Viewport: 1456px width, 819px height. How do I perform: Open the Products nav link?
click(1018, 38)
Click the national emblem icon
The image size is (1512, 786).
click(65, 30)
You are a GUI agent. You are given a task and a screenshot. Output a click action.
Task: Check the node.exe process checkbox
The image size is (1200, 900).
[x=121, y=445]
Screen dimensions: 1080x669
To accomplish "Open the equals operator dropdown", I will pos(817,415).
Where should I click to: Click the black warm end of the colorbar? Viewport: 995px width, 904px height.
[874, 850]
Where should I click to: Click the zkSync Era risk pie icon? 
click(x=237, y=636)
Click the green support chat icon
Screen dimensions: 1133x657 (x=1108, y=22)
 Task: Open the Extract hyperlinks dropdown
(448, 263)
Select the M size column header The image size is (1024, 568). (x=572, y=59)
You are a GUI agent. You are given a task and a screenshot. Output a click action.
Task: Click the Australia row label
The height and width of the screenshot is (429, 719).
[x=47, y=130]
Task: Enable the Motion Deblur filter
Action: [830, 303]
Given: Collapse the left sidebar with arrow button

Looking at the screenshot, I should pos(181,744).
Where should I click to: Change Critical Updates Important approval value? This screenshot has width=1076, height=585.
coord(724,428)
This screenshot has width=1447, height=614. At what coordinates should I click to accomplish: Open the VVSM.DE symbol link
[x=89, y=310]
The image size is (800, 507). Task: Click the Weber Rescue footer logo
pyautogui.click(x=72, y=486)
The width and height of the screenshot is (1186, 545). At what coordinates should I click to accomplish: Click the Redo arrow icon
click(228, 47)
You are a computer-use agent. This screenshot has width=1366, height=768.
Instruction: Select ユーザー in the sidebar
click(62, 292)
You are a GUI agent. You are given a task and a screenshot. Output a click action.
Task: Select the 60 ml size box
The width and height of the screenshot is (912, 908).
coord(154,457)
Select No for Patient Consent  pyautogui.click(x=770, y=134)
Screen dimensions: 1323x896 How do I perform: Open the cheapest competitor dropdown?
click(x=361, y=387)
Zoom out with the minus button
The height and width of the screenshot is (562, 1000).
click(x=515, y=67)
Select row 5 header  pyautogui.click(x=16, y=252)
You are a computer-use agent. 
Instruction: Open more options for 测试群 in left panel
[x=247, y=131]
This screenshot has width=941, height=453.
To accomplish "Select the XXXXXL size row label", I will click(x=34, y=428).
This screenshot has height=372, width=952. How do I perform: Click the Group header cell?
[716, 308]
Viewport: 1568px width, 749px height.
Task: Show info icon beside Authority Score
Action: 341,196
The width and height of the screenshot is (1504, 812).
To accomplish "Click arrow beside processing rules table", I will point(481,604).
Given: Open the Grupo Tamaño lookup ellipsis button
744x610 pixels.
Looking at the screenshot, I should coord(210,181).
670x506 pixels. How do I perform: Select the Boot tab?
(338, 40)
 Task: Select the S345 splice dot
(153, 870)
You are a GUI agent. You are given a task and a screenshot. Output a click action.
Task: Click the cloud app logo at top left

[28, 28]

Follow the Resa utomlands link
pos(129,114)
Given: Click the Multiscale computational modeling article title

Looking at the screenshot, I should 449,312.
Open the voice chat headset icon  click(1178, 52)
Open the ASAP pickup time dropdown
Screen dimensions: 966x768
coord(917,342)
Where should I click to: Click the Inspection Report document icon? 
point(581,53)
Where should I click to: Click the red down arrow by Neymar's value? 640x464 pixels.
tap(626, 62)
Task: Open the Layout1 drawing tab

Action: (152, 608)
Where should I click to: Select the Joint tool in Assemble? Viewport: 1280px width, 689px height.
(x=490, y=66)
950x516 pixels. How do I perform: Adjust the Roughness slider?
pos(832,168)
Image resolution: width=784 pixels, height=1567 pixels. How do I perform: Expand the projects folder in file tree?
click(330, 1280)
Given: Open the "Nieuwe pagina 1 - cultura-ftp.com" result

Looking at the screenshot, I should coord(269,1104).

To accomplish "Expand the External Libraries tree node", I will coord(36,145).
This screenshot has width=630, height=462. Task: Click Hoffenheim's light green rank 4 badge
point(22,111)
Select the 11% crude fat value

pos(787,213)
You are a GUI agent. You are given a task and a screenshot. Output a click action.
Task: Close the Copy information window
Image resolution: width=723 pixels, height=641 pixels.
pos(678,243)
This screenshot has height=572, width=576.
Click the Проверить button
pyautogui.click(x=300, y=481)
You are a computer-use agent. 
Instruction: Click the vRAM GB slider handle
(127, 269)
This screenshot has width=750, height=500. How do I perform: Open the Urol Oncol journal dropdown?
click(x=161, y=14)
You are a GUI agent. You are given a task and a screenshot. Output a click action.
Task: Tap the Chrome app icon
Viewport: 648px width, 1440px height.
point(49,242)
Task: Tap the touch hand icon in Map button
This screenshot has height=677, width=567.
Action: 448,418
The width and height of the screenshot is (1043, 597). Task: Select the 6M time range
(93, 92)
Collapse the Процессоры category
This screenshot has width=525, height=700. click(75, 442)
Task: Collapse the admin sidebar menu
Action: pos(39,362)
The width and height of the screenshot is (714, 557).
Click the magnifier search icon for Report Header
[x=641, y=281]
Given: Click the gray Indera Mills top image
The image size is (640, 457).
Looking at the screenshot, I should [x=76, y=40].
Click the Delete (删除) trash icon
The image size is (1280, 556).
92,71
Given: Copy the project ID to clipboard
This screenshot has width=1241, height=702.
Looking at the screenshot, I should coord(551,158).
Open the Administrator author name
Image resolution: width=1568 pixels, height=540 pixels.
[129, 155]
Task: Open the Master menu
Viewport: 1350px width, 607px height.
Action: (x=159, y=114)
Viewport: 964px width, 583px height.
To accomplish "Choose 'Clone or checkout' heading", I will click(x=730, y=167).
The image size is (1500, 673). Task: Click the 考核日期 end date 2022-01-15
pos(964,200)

Assignment:
Give the lines exactly as they stand, from the line with "The image size is (640, 457)." through the end of the material.

Result of the exercise:
The image size is (640, 457).
Looking at the screenshot, I should [x=76, y=40].
Click the Delete (删除) trash icon
The image size is (1280, 556).
92,71
Given: Copy the project ID to clipboard
This screenshot has width=1241, height=702.
Looking at the screenshot, I should coord(551,158).
Open the Administrator author name
Image resolution: width=1568 pixels, height=540 pixels.
[129, 155]
Task: Open the Master menu
Viewport: 1350px width, 607px height.
Action: (x=159, y=114)
Viewport: 964px width, 583px height.
To accomplish "Choose 'Clone or checkout' heading", I will click(x=730, y=167).
The image size is (1500, 673). Task: Click the 考核日期 end date 2022-01-15
pos(964,200)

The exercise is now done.